The student researchers and Shull used bioinformatics and computational biology approaches, along with classic laboratory experiments, to better understand why certain breast cancers are more prone to metastasizing or spreading.

“Part of what makes this research so meaningful is the direct connection between our work in the lab and the impact our work could have on lives,” said Gray, who was drawn to understanding and treating cancer in high school after a close family friend passed away due to ovarian cancer.

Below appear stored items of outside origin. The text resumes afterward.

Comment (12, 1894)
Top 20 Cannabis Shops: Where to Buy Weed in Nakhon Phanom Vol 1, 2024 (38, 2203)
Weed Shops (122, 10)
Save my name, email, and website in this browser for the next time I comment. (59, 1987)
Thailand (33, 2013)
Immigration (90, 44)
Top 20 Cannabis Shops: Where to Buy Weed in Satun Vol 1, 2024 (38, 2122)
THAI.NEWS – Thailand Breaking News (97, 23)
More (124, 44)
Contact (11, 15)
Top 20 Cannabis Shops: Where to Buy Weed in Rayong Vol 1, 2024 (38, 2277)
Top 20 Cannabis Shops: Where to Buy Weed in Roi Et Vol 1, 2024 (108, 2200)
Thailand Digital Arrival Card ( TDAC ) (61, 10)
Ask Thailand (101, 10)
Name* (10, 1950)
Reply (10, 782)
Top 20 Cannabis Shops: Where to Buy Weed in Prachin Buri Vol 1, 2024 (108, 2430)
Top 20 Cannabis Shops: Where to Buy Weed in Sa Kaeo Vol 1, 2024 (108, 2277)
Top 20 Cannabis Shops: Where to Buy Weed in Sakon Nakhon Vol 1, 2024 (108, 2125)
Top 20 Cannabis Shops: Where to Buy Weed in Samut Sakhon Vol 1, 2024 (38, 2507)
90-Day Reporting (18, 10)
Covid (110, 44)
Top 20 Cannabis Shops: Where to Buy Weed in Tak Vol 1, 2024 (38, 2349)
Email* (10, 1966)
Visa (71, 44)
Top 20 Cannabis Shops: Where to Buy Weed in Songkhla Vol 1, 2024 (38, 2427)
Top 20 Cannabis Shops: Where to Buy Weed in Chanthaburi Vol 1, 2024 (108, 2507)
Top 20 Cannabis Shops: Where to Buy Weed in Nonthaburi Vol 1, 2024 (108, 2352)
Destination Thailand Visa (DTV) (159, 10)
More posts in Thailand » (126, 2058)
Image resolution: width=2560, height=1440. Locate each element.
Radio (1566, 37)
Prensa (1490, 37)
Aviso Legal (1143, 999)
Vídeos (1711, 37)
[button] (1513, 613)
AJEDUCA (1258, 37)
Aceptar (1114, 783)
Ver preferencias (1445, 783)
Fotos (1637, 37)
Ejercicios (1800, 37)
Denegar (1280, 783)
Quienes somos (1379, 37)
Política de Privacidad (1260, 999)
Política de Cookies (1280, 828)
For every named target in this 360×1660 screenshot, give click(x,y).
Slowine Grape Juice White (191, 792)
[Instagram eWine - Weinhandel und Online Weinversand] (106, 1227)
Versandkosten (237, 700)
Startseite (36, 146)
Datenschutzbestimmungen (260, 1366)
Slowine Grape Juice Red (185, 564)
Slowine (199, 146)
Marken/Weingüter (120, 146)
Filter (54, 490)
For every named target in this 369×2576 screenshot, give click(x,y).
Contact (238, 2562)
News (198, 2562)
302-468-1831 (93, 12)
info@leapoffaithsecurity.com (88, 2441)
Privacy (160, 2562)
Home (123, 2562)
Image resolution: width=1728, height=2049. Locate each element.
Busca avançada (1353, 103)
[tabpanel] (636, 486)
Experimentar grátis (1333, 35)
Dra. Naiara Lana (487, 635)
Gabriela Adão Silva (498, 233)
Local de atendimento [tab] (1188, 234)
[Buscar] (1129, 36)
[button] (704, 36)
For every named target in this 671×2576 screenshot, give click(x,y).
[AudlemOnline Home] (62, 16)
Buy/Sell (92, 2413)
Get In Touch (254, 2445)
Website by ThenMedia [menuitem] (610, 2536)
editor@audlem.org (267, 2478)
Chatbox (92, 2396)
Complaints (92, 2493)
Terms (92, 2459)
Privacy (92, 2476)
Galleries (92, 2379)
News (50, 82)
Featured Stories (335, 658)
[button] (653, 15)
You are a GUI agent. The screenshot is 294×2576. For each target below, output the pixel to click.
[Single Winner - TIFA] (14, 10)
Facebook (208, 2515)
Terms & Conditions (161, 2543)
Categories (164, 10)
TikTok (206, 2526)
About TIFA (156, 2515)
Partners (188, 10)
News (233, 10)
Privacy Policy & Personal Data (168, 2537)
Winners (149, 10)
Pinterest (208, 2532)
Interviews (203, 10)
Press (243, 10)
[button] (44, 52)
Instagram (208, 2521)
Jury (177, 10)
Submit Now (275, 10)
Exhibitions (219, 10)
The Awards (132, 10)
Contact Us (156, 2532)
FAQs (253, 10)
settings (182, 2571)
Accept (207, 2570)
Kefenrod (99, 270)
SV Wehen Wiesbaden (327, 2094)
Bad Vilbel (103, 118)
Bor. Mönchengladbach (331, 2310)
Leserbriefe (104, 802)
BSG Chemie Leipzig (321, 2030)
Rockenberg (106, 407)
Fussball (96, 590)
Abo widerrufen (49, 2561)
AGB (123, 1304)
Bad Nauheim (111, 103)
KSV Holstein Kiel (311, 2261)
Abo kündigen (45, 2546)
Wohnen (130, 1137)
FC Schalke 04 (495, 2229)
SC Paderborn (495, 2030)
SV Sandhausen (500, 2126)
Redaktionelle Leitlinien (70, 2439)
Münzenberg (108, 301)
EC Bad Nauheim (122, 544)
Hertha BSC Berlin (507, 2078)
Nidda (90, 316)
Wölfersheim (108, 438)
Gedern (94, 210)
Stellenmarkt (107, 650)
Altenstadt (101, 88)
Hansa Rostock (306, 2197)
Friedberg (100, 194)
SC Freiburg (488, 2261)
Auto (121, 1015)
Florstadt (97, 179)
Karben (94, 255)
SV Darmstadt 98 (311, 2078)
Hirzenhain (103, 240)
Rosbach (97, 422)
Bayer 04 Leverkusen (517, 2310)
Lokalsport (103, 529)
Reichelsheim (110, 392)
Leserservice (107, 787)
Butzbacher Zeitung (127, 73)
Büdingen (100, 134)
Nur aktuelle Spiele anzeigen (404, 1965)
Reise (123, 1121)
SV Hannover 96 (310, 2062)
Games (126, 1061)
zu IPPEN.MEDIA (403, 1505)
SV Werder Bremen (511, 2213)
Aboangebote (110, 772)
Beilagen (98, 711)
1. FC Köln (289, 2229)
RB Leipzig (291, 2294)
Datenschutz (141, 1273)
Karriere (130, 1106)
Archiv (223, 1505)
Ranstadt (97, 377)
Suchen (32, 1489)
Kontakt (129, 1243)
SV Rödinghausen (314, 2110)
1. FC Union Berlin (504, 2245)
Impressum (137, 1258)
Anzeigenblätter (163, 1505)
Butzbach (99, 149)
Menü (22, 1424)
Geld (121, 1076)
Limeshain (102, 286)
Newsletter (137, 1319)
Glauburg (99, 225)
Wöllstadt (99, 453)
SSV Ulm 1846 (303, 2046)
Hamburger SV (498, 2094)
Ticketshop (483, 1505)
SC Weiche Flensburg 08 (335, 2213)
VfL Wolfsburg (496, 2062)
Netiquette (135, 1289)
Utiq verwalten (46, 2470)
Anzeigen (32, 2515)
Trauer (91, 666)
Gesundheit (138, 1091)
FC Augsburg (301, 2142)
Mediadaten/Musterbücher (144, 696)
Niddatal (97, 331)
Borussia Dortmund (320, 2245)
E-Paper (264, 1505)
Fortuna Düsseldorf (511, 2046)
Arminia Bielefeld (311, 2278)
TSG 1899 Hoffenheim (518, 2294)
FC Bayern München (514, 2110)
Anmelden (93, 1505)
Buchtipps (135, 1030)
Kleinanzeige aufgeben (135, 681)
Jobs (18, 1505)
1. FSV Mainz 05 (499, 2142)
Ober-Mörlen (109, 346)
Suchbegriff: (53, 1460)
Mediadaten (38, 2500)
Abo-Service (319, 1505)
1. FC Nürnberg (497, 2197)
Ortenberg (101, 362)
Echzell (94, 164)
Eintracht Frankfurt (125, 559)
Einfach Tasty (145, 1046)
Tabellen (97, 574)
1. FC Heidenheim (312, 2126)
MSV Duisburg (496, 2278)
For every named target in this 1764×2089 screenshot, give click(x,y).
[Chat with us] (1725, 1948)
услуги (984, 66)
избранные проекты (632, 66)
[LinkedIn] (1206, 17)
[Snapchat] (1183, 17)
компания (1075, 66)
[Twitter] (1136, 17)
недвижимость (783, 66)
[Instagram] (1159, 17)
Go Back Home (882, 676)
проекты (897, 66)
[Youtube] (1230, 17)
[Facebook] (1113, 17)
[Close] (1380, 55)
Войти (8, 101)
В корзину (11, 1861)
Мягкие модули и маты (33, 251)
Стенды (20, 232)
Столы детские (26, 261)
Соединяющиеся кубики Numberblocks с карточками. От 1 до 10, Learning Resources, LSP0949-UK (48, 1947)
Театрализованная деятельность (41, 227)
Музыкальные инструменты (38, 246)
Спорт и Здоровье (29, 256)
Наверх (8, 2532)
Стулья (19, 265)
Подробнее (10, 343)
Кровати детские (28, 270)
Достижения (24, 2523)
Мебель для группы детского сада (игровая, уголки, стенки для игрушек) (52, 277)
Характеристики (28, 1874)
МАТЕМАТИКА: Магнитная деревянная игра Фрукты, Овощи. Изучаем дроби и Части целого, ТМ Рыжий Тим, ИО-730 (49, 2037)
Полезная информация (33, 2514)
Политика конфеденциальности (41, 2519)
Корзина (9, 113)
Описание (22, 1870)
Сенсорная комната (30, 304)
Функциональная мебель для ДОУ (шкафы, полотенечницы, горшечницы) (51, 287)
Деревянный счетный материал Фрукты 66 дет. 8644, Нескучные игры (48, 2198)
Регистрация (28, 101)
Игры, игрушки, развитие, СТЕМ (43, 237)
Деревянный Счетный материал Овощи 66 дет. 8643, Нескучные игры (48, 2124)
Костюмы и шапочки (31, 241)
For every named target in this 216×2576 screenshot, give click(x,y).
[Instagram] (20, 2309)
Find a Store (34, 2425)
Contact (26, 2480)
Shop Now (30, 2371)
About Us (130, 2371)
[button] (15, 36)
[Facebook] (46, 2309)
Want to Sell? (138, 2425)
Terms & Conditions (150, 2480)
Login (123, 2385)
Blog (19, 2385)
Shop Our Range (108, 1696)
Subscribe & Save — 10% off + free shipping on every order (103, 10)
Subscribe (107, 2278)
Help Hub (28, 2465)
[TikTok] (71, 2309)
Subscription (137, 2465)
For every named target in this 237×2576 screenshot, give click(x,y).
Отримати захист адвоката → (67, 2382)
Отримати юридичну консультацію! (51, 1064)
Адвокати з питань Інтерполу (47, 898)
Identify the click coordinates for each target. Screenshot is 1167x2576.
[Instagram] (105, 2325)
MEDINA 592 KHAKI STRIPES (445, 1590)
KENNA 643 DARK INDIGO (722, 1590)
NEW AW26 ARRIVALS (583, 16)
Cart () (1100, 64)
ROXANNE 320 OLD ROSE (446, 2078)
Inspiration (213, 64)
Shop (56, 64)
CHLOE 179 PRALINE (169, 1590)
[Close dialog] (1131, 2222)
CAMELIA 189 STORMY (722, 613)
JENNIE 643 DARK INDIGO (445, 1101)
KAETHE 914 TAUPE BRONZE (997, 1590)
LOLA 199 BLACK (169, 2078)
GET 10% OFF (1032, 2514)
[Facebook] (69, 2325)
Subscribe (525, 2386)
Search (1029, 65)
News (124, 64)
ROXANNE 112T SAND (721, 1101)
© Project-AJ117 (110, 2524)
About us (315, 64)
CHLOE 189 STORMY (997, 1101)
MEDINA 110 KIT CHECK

She became interested in breast cancer from the work of her sorority, Zeta Tau Alpha, in breast cancer education and awareness.

“Unfortunately, most people have or know someone who has been impacted by cancer. Understanding that even the smallest victories in the lab can help to minimize the effects caused by this illness is what makes our work so fulfilling.”

“When I started this research, I had little experience in the lab, particularly with cells. And Dr. Shull had to teach me how to run a cell culture lab successfully,” Gray added. “However, after that, I quickly realized that the bulk of my learning would not be lab techniques but actually life experiences.

“My time in the lab taught me how to deal with error, how to troubleshoot, and perhaps most importantly, how to be patient when working through problems.”